Der alte Admiral Jervis war daraufhin zum Earl St. Vincent ernannt worden; und ein anderer Name, Kommodore Nelson, ließ Hoffnung für die Zukunft anklingen. Bolitho erinnerte sich daran, den jungen Nelson anläßlich der unglückseligen Aktion von Toulon kurz gesehen zu haben. Nelson war zwei Jahre jünger als er und doch schon Kommodore; wenn er am Leben blieb, würde er bald noch höher auf der Rangliste steigen.
Einem so begabten Seeoffizier neidete Bolitho seine verdienten Erfolge nicht. Doch dabei war er sich bewußt, daß er selbst ins Hintertreffen geraten war oder so kam es ihm jedenfalls vor.

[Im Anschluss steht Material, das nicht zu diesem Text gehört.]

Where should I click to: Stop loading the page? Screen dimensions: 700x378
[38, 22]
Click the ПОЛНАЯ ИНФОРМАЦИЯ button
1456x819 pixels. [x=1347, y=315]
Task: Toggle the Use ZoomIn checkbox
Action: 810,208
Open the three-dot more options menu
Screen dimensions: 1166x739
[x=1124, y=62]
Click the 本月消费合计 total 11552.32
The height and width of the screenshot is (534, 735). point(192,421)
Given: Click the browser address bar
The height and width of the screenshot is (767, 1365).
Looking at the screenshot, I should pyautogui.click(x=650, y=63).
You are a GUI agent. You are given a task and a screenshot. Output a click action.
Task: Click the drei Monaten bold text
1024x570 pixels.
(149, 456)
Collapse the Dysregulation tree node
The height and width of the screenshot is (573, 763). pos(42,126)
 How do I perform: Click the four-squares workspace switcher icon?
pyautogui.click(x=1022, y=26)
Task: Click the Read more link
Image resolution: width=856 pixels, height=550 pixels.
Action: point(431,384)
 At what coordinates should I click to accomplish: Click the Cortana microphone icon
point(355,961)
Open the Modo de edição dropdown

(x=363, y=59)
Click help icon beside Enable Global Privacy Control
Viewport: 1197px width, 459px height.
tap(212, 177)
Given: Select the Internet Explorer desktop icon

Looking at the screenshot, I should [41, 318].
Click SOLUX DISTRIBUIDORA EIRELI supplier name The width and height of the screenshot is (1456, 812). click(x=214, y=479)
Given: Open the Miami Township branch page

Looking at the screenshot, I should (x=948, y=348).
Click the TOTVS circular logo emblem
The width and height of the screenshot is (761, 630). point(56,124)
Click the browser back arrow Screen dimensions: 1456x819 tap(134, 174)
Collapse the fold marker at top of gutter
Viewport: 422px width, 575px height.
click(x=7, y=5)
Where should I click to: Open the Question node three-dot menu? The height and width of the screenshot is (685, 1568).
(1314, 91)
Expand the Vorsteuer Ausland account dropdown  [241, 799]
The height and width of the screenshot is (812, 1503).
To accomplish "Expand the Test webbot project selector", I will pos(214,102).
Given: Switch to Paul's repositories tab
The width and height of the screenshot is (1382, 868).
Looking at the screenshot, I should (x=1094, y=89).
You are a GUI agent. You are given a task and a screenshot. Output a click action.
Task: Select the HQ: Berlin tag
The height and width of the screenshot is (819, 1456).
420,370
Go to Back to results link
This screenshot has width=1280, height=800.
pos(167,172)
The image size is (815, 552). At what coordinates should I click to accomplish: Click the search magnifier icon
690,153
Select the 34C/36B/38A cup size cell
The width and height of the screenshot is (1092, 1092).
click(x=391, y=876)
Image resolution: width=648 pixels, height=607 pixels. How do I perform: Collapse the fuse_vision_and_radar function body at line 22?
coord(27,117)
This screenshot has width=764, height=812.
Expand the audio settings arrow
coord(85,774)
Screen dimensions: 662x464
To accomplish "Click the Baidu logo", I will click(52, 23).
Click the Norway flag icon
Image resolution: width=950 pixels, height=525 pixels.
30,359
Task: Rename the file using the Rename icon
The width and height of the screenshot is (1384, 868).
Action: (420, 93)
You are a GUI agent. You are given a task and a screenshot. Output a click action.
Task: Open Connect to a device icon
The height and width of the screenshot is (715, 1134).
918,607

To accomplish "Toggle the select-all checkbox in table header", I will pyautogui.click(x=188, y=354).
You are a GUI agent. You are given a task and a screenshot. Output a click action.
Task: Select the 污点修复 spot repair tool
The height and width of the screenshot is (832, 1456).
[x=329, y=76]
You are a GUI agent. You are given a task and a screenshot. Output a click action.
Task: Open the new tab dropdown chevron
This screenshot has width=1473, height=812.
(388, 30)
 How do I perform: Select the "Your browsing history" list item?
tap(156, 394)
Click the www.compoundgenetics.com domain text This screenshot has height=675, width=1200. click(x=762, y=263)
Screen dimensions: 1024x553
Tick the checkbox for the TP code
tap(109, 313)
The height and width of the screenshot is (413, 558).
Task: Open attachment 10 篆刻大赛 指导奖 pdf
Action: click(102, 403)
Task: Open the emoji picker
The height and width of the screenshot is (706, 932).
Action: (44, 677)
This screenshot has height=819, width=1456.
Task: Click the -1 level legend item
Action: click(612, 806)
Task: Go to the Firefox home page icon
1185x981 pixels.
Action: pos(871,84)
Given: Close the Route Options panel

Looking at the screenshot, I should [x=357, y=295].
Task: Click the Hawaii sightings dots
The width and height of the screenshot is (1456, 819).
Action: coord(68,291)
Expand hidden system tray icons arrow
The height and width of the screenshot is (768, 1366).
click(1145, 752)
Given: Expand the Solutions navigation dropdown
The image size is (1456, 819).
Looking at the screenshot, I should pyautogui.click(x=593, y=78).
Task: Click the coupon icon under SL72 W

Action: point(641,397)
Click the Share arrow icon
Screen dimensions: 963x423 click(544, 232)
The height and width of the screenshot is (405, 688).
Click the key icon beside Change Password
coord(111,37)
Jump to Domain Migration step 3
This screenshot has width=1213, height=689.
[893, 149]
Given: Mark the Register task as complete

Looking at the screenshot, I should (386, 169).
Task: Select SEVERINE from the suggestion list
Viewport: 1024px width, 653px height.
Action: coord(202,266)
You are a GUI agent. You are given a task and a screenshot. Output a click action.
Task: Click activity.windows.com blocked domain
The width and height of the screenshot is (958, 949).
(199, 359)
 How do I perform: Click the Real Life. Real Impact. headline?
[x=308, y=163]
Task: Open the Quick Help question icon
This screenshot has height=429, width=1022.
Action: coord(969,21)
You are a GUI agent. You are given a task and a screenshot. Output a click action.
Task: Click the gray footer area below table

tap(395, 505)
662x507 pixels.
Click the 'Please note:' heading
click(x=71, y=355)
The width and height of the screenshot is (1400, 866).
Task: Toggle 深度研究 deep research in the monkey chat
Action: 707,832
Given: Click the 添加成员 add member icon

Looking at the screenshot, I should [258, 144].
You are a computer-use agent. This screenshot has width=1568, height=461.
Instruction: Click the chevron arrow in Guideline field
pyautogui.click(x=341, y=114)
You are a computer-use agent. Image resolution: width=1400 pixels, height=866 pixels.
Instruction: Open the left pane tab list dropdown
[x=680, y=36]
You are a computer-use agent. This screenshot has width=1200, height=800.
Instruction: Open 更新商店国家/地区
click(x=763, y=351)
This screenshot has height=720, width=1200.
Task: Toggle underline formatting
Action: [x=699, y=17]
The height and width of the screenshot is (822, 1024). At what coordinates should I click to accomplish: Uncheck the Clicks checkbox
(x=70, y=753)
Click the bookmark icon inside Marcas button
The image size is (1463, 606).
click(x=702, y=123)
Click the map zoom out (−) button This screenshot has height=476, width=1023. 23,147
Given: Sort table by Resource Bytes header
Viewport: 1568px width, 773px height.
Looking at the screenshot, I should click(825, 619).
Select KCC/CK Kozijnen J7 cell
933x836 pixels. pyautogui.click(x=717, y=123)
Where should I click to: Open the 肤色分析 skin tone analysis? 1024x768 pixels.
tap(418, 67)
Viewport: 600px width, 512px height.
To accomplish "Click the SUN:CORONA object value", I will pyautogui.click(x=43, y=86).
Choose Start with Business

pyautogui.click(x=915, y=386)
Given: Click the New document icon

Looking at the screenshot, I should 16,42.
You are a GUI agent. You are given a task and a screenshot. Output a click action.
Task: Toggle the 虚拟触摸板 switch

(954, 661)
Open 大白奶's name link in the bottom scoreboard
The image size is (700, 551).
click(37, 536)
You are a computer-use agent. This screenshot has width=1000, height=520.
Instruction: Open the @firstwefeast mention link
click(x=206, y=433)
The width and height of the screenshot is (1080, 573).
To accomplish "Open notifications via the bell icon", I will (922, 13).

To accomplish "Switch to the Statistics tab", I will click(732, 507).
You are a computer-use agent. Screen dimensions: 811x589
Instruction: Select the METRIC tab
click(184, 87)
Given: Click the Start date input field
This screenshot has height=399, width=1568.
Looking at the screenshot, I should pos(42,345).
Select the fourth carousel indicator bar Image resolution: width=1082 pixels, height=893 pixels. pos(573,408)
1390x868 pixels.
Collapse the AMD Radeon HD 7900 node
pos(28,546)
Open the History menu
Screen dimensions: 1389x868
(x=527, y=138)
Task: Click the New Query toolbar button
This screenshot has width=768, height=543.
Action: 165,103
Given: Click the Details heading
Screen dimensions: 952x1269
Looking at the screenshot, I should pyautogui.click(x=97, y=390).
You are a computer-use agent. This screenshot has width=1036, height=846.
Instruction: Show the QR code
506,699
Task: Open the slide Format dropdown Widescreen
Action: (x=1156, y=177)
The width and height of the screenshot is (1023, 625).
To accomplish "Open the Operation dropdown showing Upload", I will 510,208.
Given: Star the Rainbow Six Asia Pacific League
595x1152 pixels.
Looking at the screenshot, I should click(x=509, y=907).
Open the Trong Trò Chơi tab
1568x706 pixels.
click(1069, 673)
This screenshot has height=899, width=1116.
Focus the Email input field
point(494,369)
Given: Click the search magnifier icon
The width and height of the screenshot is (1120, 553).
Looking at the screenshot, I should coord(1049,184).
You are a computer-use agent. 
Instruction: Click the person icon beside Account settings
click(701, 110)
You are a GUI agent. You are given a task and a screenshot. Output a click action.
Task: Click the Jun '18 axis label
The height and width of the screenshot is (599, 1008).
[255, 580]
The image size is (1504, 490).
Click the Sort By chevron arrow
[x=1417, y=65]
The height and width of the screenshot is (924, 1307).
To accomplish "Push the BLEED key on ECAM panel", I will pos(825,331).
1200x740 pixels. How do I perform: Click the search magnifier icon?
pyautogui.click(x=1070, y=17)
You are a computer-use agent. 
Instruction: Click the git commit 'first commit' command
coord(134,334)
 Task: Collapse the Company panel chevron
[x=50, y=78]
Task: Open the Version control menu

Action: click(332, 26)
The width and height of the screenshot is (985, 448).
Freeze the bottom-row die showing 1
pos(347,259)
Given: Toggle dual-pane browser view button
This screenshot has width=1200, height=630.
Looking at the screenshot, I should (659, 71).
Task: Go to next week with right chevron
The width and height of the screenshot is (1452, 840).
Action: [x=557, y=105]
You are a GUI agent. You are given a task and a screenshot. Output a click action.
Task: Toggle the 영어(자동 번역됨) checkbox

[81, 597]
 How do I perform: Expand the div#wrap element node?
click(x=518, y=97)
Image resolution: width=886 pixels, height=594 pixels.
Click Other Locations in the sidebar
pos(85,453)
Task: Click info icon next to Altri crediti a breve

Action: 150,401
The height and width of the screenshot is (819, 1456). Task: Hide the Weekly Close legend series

Drei weitere Linienschiffe, lauter Vierundsiebziger, waren zur Eu-ryalus gestoßen, sowie noch eine Fregatte außer der Auriga, und eine kleine Korvette. Prächtig in der Bucht von Falmouth nebeneinander aufgereiht, boten sie einen eindrucksvollen Anblick; aber er wußte aus bitterer Erfahrung, daß sie, einmal auf hoher See und in der wogenden Leere verstreut, nicht mehr so machtvoll und unbesiegbar aussehen würden. Unwahrscheinlich, daß Broughtons kleines Geschwader anders als am Rande größerer Unternehmungen eingesetzt werden würde.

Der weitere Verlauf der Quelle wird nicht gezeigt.